• Input data:
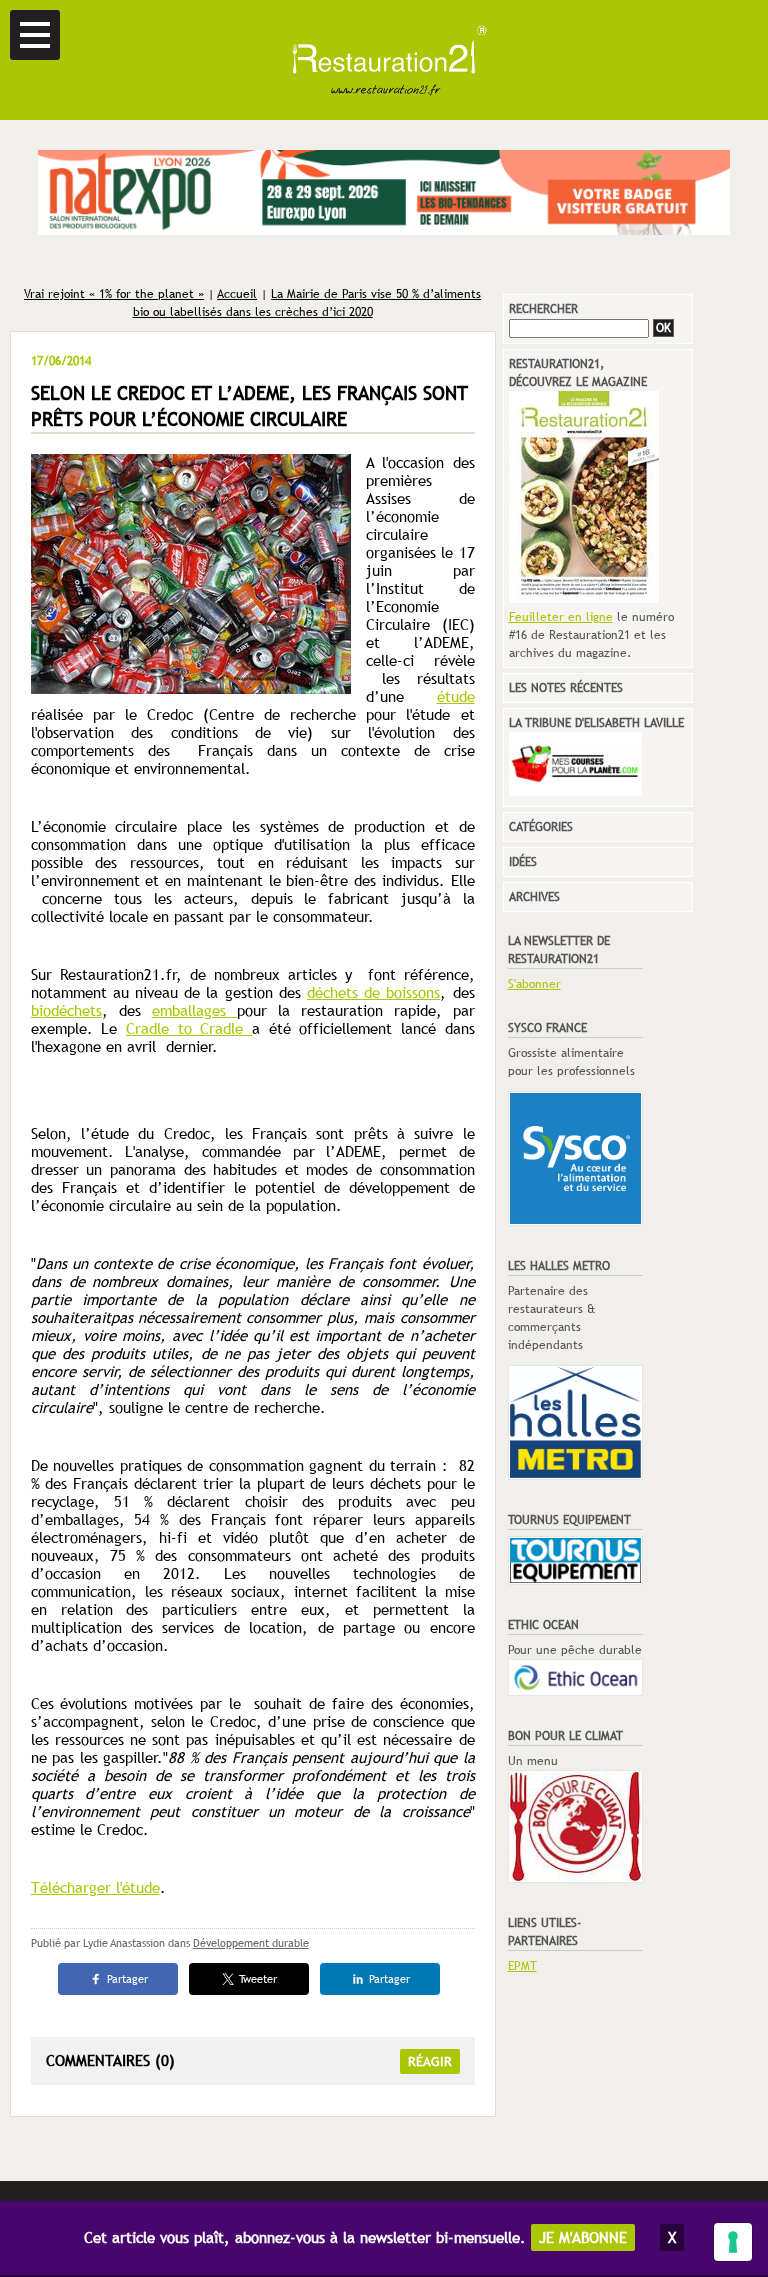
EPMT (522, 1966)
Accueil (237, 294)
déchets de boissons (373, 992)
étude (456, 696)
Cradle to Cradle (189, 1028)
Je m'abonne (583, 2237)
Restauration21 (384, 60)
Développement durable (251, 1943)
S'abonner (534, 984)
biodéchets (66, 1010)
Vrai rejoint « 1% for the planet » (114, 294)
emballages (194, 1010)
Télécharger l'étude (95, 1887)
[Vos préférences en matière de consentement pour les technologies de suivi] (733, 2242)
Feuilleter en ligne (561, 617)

...

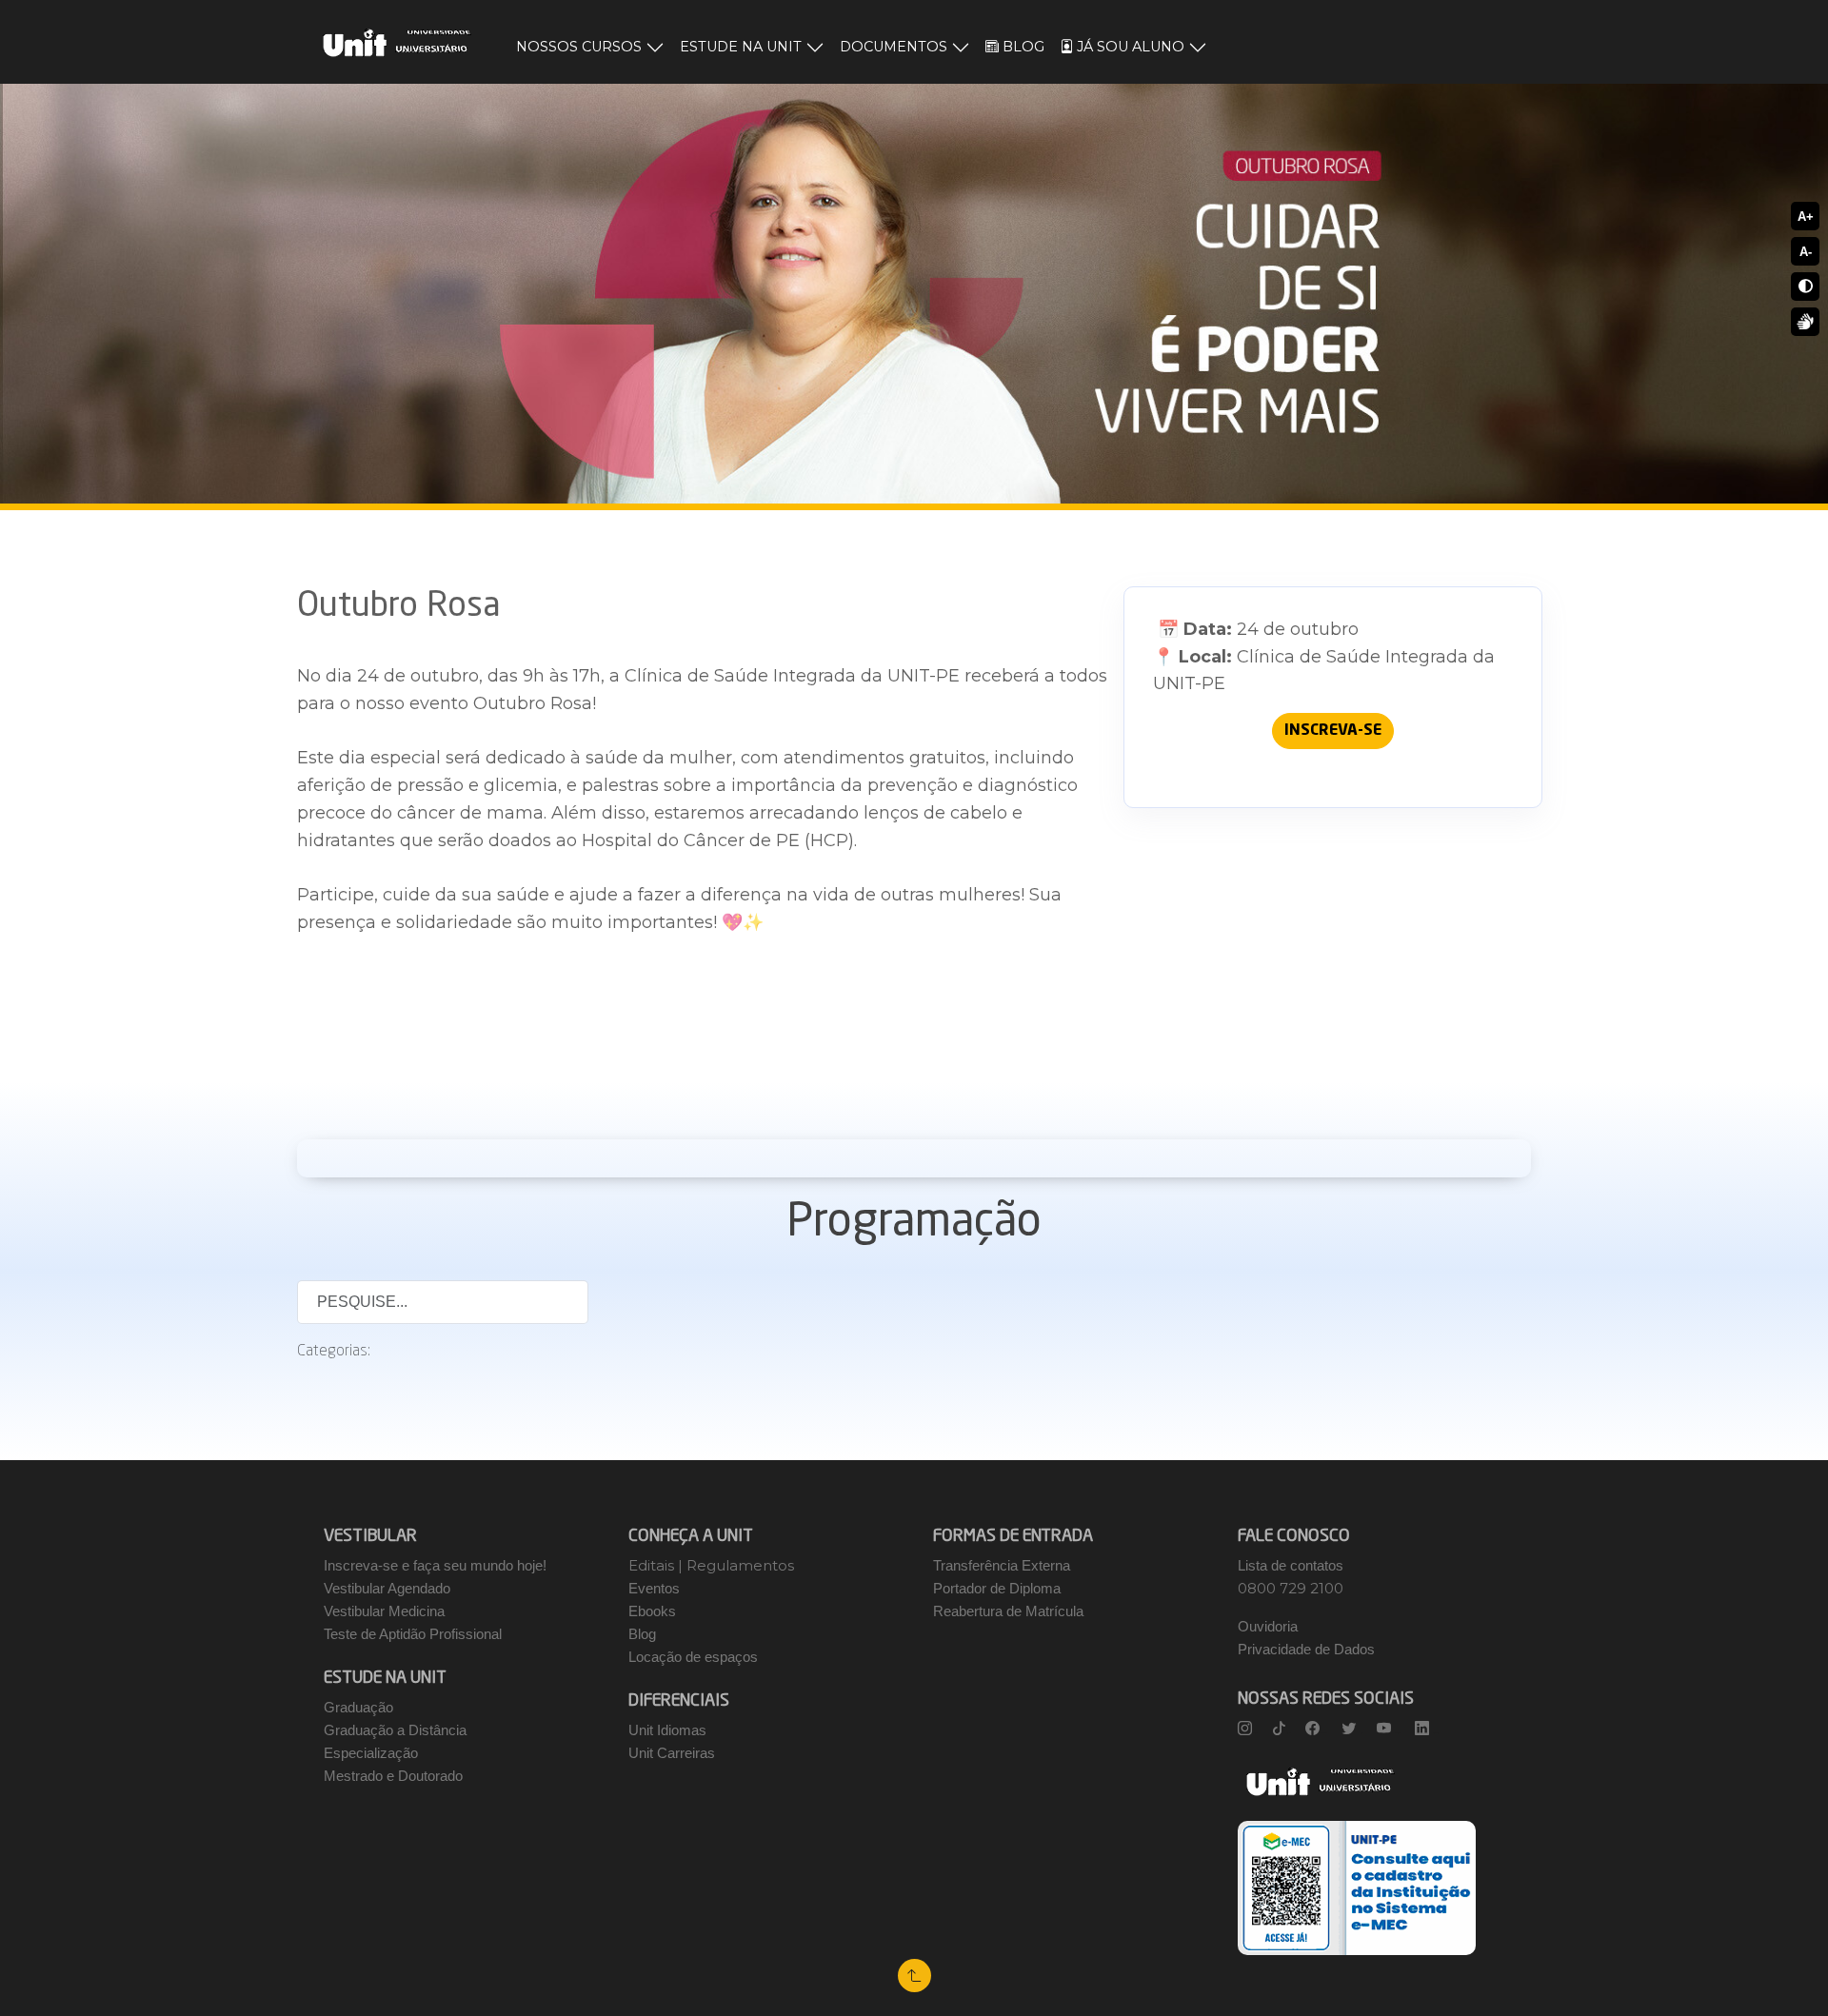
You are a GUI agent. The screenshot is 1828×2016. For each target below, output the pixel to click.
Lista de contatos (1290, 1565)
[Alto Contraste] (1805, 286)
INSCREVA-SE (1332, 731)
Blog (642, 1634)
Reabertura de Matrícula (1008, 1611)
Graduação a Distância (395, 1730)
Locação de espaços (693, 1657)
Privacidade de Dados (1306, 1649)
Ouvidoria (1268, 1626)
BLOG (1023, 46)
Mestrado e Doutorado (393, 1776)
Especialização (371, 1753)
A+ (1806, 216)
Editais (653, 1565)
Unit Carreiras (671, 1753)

==

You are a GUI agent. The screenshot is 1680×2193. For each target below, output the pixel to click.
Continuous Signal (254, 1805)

• Your task: Using the data above, say how many lines include "pixel". No other reply is needed.

• Your solution: 2